EXERCISE DETAILS: Revise the data below so that every "icon" becomes "symbol", keeping everything else the same. Leave the pictures out of your answer.

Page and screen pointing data
┌────────

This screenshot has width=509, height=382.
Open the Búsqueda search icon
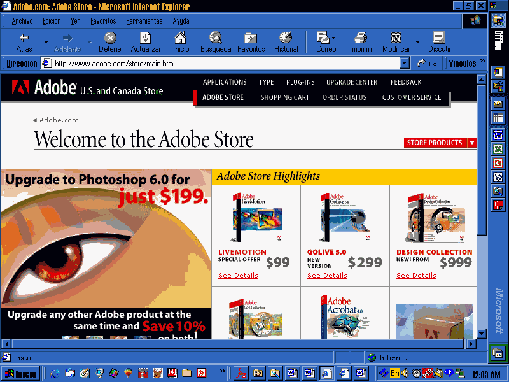click(x=216, y=38)
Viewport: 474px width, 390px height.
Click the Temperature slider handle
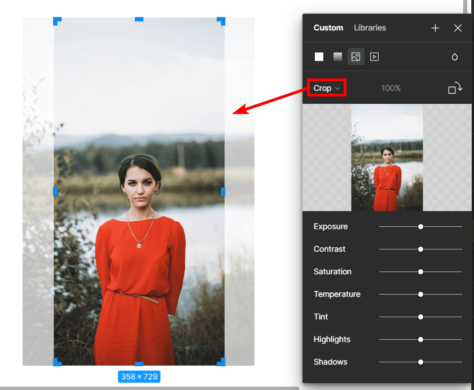[x=420, y=294]
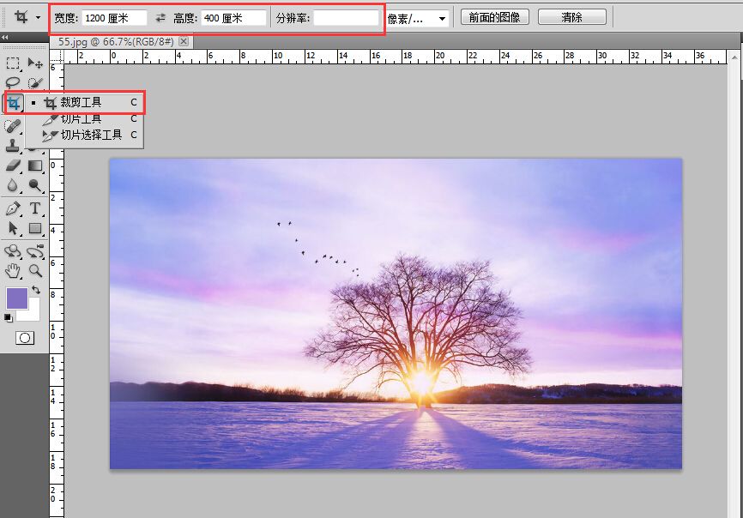This screenshot has height=518, width=743.
Task: Click the 清除 button
Action: tap(571, 17)
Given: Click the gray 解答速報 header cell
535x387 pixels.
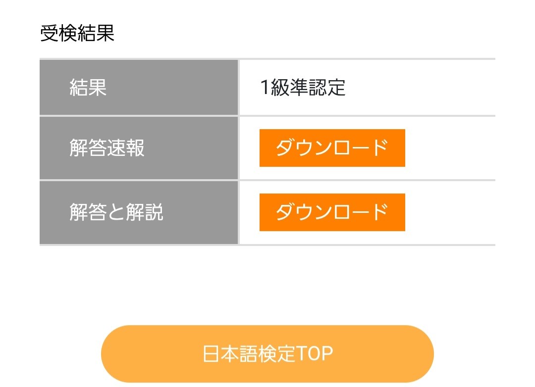Looking at the screenshot, I should (x=139, y=148).
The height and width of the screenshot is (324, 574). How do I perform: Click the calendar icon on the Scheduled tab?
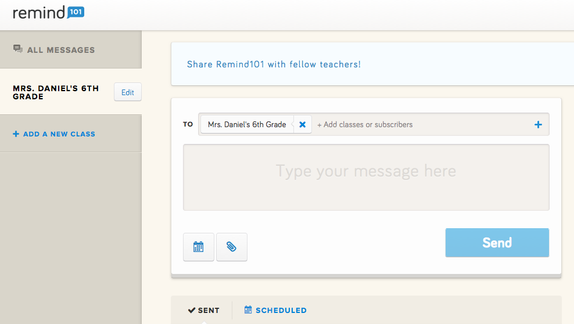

└────────

EXERCISE SOLUTION:
This screenshot has width=509, height=382.
Open the Búsqueda search symbol
click(x=216, y=38)
Viewport: 474px width, 390px height.
Click the Temperature slider handle
[x=420, y=294]
This screenshot has height=518, width=743.
Task: Click the 清除 button
Action: tap(571, 17)
Given: Click the gray 解答速報 header cell
535x387 pixels.
Looking at the screenshot, I should (x=139, y=148).
The height and width of the screenshot is (324, 574). How do I perform: Click the calendar symbol on the Scheduled tab?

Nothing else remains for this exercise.